Встал… Да тут же и повалился бы снова, коли б новые знакомцы не подхватили. Спасибо, довели до усадьбы, иначе так бы и сгинул, замерз бы ночью, место-то малолюдное. Вот огрели так огрели, собачьи дети. Интересно кто? Цыганистый или носатый? Так и не дознался Пронька. Оклемался скоро, сразу и пошел на введенскую сторону, с визитом — купил на «полпирога» сладостей, спросил у первого попавшегося, где изба бобыля Митьки, сына Терентьева, — показали, нашел. Ну и изба! Курная избенка! Черная, замшелая, в сугробе — внутри свету белого не видать, угарно, да еще и корова тут же, от морозов со двора заведена. Бедно! Ну, так ведь и сам Прошка не из богачей. Митька ему обрадовался, а уж девка — оказалось, сестра, правда, не родная, дальняя, Василиской звали — засуетилась у печки со щами, поставила на стол миску — кушай, гостюшка дорогой!

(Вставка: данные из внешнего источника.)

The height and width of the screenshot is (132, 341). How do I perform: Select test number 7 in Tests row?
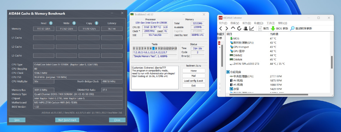(153, 48)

Пронька не стал отказываться — голоден был. Опростал миску в одну харю и не заметил, да и не наелся — не больно-то насытишься щами пустыми. Потом, правда, сконфузился, да, вспомнив, высыпал из котомки гостинцы — мед в сотах, сладкий жмых да морошку-ягоду, в лопуховых кореньях сваренную. Василиска попробовала.
— Вкусно!
Поболтали о том о сем. Митька грамотен оказался, много чего интересного рассказывал про святых старцев, да про древних князей, да про страны разные. Ну, грамотеи — то для Тихвина не невидаль.
— Вам бы на Расею податься. В Москву, во Владимир, в Суздаль, — оглядев избенку, покачал головой гость. — Там, слыхивал, грамотных людей мало.
— Ага, в Москву. — Василиска тихонько засмеялась. — Оттуда ж, наоборот, все бегут — неурожай страшный, говорят, голод будет.
Как вышли во двор прощаться, глянул Прошка на девку и понял — пропал. С тех пор частенько захаживал на Введенскую сторону. Правда, лихих людей пасся — до темноты не засиживался, девка девкой, а своя голова дорога тоже.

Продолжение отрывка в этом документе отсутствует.